Sit in the visitor’s dugout next to Schererville’s Mallee in 95-degree heat Tuesday afternoon, and you’d think you’re experiencing “summer resort weather,” an old Harry Caray term.
The first-year Houston hitting coach is so positive, so upbeat, that his mostly young charges likely block out the fact they bring up the rear in the bulk of AL offensive categories.
(Answer to the above question: the recently surging Sox scored 492 runs to the Astros’ 514 runs.)
“I got a lot of support of (owner) Jim Crane and (GM) Jeff Luhnow and (manager) Bo Porter," Mallee said. “He’s a player’s manager, but he demands a lot from the guys. He doesn’t settle for lack of effort, lack of preparations.
“I love to teach, I love to watch them develop, and being here with this group and with the support of the manager and the front office, I don’t have a lot of stress if we don’t perform right away.”
Mallee has a hitting philosophy: “We’ll be here all night.” The Sox found that out to their displeasure when two ninth-inning homers beat closer Addison Reed on Monday.
Houston’s gain in Mallee’s long experience in tutoring young hitters is the region’s loss.
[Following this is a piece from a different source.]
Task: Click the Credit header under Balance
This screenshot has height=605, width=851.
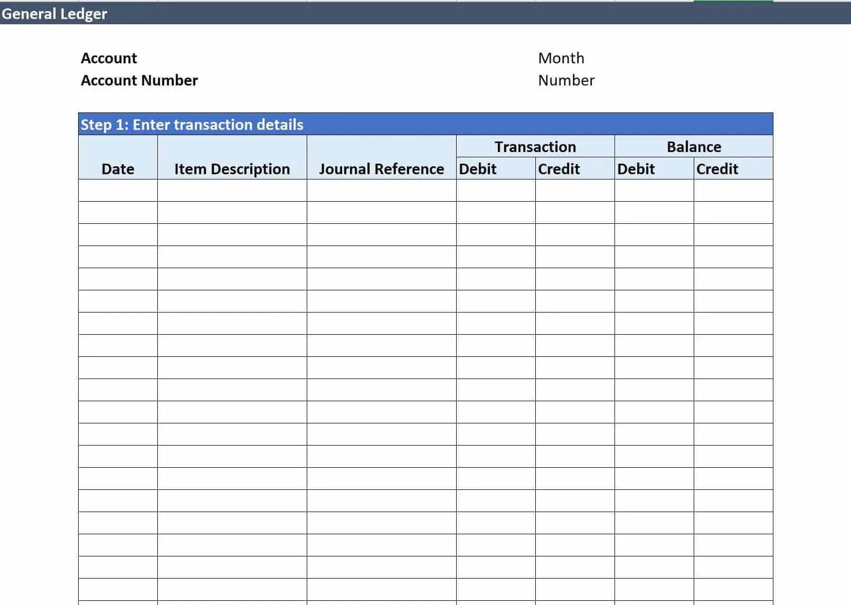Action: coord(716,169)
Almost any ballplayer who was anyone in the area sought out Mallee over the years for his offseason instruction and traveling teams.
Now he’ll be so busy flitting around the country to work with his players that his personalized coaching will be limited to family and friends. Mallee’s original plans were to move full-time to Houston, but wife, Candy, and sons J.D., 14, and Austin, 8, have managed to keep the homestead in Schererville.
First baseman Brett Wallace appreciates Mallee’s visits to Sonoma, Calif. Mallee won’t feel he’ll have to gamble visiting strikeout-prone Chris Carter in Las Vegas.
He may not have to travel to Venezuela to counsel Jose Altuve, no doubt baseball’s shortest, but perhaps most spirited, No. 3 hitter at 5-foot-5.
“He’s got a low center of gravity and short arms — all things that help hitters hit,” Mallee said. “His hand-eye coordination is second to none. He can put more balls in play out of the zone than anybody, and get hits out of them.”
There’s supposed to be more talent on the way for the ‘Stros. They’ll go very young and Mallee, at 44, has to comprehend 21st Century eye lingo.
“My two young sons keep me up to date with the language,” he said. “Both my sons are very visual learners, and I know these guys are as well. You use a lot of visual language. They’re very intelligent kids today. You can use the bio-kinetical terms with them, the different sciences involved in swinging the bat.”
See ball, hit ball, that sounds so 1955. Sounds like Crane’s got his batting guru for the New Age.